In our school district, students have to opportunity to start learning a band instrument in 5th grade, and Natalie was determined to play the clarinet. I was heavily involved in band and chorus during my school days, and would love to see Natalie have the same experience.
But in fourth grade Natalie tried joining chorus, and ended up quitting before the year was over. Her deficits in working memory, an executive function deficit that’s nearly universal in kids with ADHD, made it difficult for her to memorize the words to songs. But the biggest problems she had in chorus were social problems. She perceived certain kids as being mean to her.
In the end, her dad and I decided the added pressure wasn’t worth it. This was something we could control, a stressor we could prevent. We allowed her to quit.
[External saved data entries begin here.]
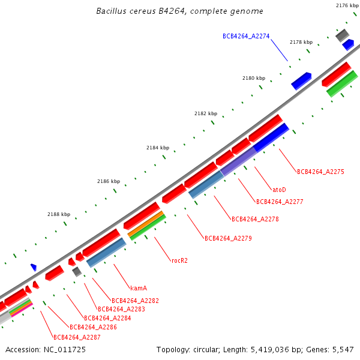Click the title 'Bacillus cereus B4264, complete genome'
(179, 11)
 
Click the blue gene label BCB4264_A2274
(246, 36)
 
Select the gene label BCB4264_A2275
(320, 172)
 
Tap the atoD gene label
(279, 189)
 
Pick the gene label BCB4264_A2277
(280, 202)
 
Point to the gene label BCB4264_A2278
(255, 219)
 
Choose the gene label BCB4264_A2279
(228, 238)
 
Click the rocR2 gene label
(179, 260)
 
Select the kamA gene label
(139, 288)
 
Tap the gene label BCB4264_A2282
(135, 301)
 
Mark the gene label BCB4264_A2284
(107, 318)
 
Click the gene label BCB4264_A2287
(77, 337)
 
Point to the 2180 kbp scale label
(253, 78)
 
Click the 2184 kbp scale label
(158, 148)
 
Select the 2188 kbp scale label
(59, 214)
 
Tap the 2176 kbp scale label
(347, 5)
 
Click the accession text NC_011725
(46, 349)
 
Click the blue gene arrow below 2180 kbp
(301, 80)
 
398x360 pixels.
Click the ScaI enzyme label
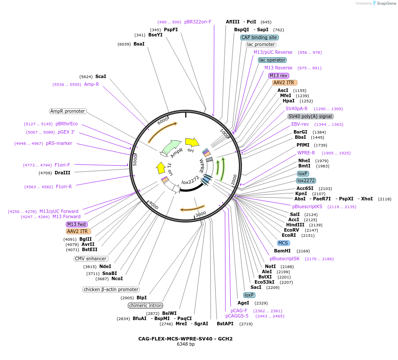pos(101,76)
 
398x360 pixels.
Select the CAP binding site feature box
pos(259,37)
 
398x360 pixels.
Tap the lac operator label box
pos(272,60)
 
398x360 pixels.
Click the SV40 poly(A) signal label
pos(310,116)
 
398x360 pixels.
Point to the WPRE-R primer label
pos(306,153)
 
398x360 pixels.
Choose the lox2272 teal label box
pos(306,180)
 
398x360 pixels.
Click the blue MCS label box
pos(283,243)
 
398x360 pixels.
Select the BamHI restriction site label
pos(282,251)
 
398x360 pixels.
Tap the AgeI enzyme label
pos(243,303)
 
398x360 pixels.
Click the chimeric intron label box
pos(145,305)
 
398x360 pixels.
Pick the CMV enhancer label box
pos(91,259)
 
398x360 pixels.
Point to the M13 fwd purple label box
pos(77,224)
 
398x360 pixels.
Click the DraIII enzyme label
pos(62,173)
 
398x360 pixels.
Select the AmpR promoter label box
pos(68,111)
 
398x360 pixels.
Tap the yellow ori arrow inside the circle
pos(192,142)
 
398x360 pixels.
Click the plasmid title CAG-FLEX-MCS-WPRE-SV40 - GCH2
pos(186,339)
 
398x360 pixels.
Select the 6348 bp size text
pos(186,344)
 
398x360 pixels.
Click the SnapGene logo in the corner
pos(382,3)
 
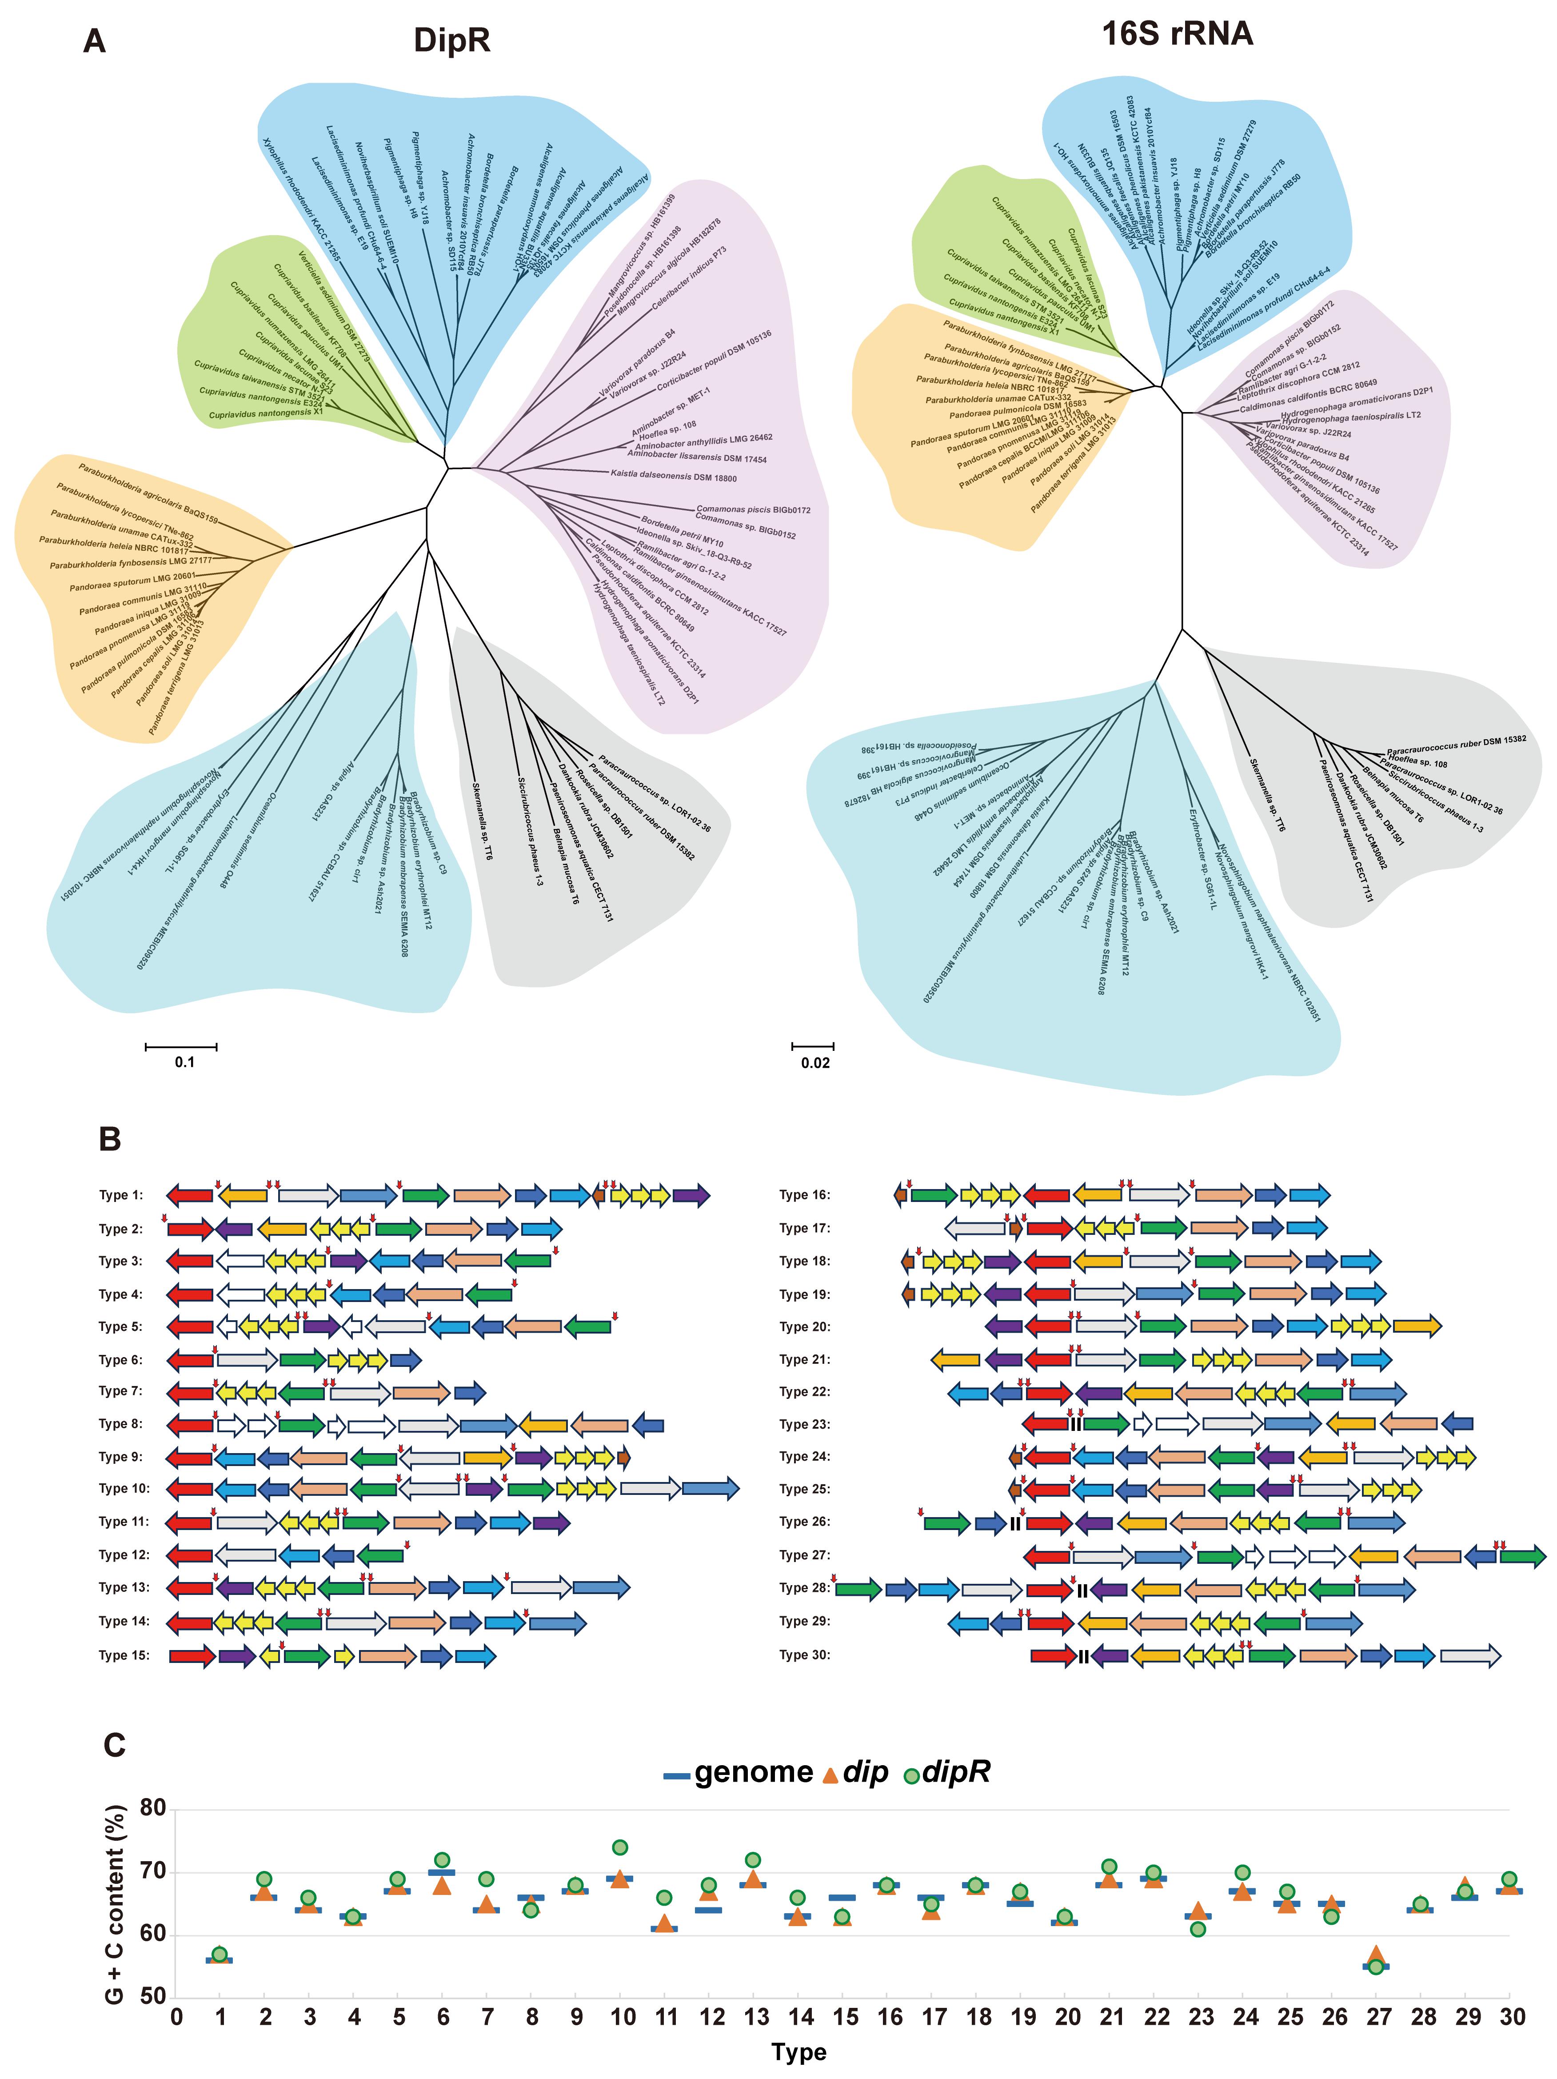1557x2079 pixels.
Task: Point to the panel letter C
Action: (x=114, y=1744)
So when Natalie begged to play the clarinet, I wanted to support her, but was hesitant. This grand experiment came with a price tag — the cost of renting or buying an instrument, and the ultra-high risk that Natalie would damage it. And how would band practice be different from chorus practice, socially?
Hoping for the best, we purchased a clarinet — and insured it — and signed Natalie up for lessons. So far she loves it — she’s over-the-top excited. She was so worked up at school on Thursdays, band lesson and band rehearsal day, that her special ed teacher arranged for her to have her lesson first thing on Thursday mornings, so that she would have a chance of focusing on school for the rest of the day.
But, at home, even though she was so excited, she wouldn’t practice. During the first several weeks, the only time she practiced was when another girl brought her clarinet over so they could practice together. I don’t think Natalie had a picture in her head of what practicing entailed; I don’t think she knew how to organize herself to practice.
The last time Julie cut my hair we were talking about our kids and how responsible — or otherwise — they are with doing homework. "Madeline comes home after school and does her homework and practices her clarinet every day, without being reminded," Julie said. Clarinet. Madeline. And idea formed.
I'd read about kids with ADHD benefiting from having study buddies, to help them focus on homework. Could that concept work for practicing an instrument too?
"Do you think Madeline would help Natalie practice clarinet a couple of times a week if I paid her?" I asked. Julie asked her. She called a few days later to say that Madeline would love to help out.
So Madeline comes over 2-3 times a week, and she and Natalie practice together for 30 minutes, and I pay her $5.00. Natalie loves her "Madeline time" and Madeline is an awesome mentor. We have proof that this experiment is working. Natalie’s band instructor emailed after her last lesson to say how well Natalie is progressing.
I would do anything in my power to help my daughter be successful at this new endeavor, despite her ADHD. It’s looking as if with Natalie’s innate tenacity, and help from Madeline, she just may be.